Recorded data:
━━━━━━━━━━━━━━━━━━━━
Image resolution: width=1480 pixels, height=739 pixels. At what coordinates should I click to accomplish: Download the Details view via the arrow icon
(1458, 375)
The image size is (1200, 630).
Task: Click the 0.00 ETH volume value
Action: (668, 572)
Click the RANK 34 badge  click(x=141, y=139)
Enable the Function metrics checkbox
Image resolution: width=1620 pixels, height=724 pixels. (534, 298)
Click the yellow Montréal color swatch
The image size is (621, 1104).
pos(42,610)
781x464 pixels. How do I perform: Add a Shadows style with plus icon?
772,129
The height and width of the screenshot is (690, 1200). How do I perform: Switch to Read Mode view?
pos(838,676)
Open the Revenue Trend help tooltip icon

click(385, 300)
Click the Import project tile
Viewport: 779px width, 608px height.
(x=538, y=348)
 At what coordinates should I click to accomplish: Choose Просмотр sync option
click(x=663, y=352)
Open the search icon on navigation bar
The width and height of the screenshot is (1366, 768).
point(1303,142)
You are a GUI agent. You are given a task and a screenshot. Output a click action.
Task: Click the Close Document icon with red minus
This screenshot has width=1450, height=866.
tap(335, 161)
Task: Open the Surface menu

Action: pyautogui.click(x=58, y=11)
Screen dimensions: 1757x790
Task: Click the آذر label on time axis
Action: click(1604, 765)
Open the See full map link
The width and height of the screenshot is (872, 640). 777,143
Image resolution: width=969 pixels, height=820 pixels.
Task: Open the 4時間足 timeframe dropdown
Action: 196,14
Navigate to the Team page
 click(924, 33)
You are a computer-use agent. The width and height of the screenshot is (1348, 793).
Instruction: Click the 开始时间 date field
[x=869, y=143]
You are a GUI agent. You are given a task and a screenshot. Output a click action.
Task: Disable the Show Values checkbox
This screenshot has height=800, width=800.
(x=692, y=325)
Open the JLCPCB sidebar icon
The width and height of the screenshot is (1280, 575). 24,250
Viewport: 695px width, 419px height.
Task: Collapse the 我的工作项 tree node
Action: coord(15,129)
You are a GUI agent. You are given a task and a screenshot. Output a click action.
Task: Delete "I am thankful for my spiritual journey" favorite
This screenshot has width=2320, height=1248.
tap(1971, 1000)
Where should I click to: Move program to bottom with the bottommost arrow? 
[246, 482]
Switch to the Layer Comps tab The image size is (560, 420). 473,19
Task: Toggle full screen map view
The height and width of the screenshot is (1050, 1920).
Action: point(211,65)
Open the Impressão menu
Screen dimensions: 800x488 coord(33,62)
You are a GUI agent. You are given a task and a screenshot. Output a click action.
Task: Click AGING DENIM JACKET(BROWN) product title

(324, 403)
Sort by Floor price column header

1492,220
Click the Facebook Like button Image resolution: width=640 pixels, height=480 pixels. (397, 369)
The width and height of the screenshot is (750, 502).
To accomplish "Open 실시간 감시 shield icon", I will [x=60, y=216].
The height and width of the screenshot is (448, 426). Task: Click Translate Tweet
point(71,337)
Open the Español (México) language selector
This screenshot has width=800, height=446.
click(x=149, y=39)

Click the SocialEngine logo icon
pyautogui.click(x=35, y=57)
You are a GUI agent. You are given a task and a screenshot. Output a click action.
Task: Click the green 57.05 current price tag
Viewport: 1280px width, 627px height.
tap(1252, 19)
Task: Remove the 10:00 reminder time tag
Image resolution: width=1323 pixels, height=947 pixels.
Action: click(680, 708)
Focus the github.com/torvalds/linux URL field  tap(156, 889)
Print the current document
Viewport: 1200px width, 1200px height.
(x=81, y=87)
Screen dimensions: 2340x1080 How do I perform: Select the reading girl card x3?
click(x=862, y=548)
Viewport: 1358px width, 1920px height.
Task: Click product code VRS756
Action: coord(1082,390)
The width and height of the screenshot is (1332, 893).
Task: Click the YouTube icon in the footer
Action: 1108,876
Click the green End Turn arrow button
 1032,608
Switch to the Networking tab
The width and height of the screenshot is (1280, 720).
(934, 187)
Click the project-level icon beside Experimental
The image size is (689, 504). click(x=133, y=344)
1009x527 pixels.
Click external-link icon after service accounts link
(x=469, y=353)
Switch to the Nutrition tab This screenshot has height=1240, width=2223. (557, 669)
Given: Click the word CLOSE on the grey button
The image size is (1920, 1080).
━━━━━━━━━━━━━━━━━━━━
# What to produce
The required answer is the run of lines above, starting at the line with "Screen dimensions: 2340x1080" and ending at the line with "1009x527 pixels.", reproduced exactly with both ends.

# Result of the task
Screen dimensions: 2340x1080 How do I perform: Select the reading girl card x3?
click(x=862, y=548)
Viewport: 1358px width, 1920px height.
Task: Click product code VRS756
Action: coord(1082,390)
The width and height of the screenshot is (1332, 893).
Task: Click the YouTube icon in the footer
Action: 1108,876
Click the green End Turn arrow button
 1032,608
Switch to the Networking tab
The width and height of the screenshot is (1280, 720).
(934, 187)
Click the project-level icon beside Experimental
The image size is (689, 504). click(x=133, y=344)
1009x527 pixels.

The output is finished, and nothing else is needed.